C’est par son étroite collaboration avec Christoffer Wilhelm Eckersberg (1783-1853), grand maître de la peinture danoise de la première moitié du XIXe siècle, que Carl Dahl s’est fait un nom. Élève de l’Académie royale des beaux-arts de Copenhague à partir de 1837, il copie pendant presque cinq ans des modèles en plâtre pour étudier l’anatomie et les proportions, tout en se spécialisant rapidement dans la peinture de marines, en suivant l’enseignement du paysagiste Jens Peter Møller. En 1840, il visite Lisbonne et réalise une vue de la ville immédiatement acquise par le Musée royal portugais. Entre 1842 et 1848, il enseigne la perspective à l’Académie royale et collabore régulièrement avec Eckersberg : il assimile très rapidement son style et le remplace même pour l’exécution des travaux de précision lorsque la vue du maître de l’Âge d’or danois décline vers 1850. Carl Dahl remporte le prestigieux prix Neuhausen et obtient une bourse de voyage délivrée par l’Académie qui lui permet de découvrir les bords de la Méditerranée pendant trois ans (1853-1855). Plus tard, il séjournera en Norvège (1861) et dans les îles Féroé (1862).

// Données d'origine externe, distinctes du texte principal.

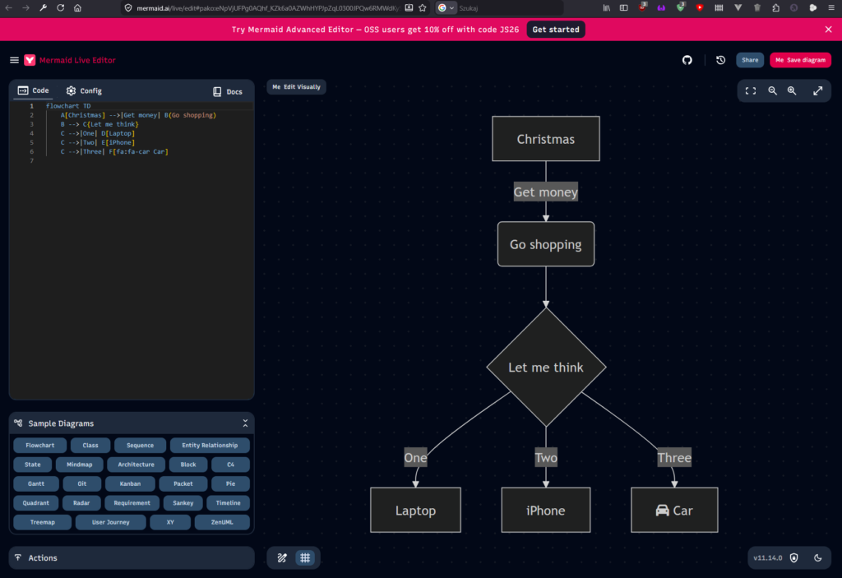Toggle the canvas grid background

305,557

Contrairement à ses nombreuses marines, extrêmement finies, qui présentent des vaisseaux semblant pris dans un paysage suspendu où le temps s’est arrêté, notre vue méditerranéenne des environs de Marseille, peut-être du port de L’Estaque, est saisie sur le vif, baignée par la lumière du soir et structurée autour d’effets atmosphériques. Nils Carl Dahl opte pour une composition assez simple et classique, superposition de trois bandes parallèles, la mer, le groupe de maisons et de fabriques, puis le ciel et les montagnes. Il utilise une palette proche de ses vues de bord de mer scandinaves, des couleurs tranchées, le rouge brique pour les toitures, le bleu pour l’eau et le ciel, le tout imprégné d’une lumière limpide et transparente. Dahl exploite les qualités du support, le papier, qui sèche très vite, pour brosser avec une certaine liberté et une économie de moyens remarquable les reflets de la berge sur l’eau et les masses nuageuses en mouvement. Ainsi, il réserve aux parties architecturées de son motif les innombrables détails qu’il s’applique à figurer – murs décrépis, volets irréguliers, diversité des textures et des couleurs des murs aveugles – avec quelques très beaux effets de réel. L’articulation parfaitement étudiée des bâtisses, dans une diagonale de gauche à droite, rappelle la maîtrise des effets perspectifs de Dahl, qui parvient à faire glisser le regard des plus longues constructions du premier plan aux maisons d’habitation imbriquées au loin. (G.P.)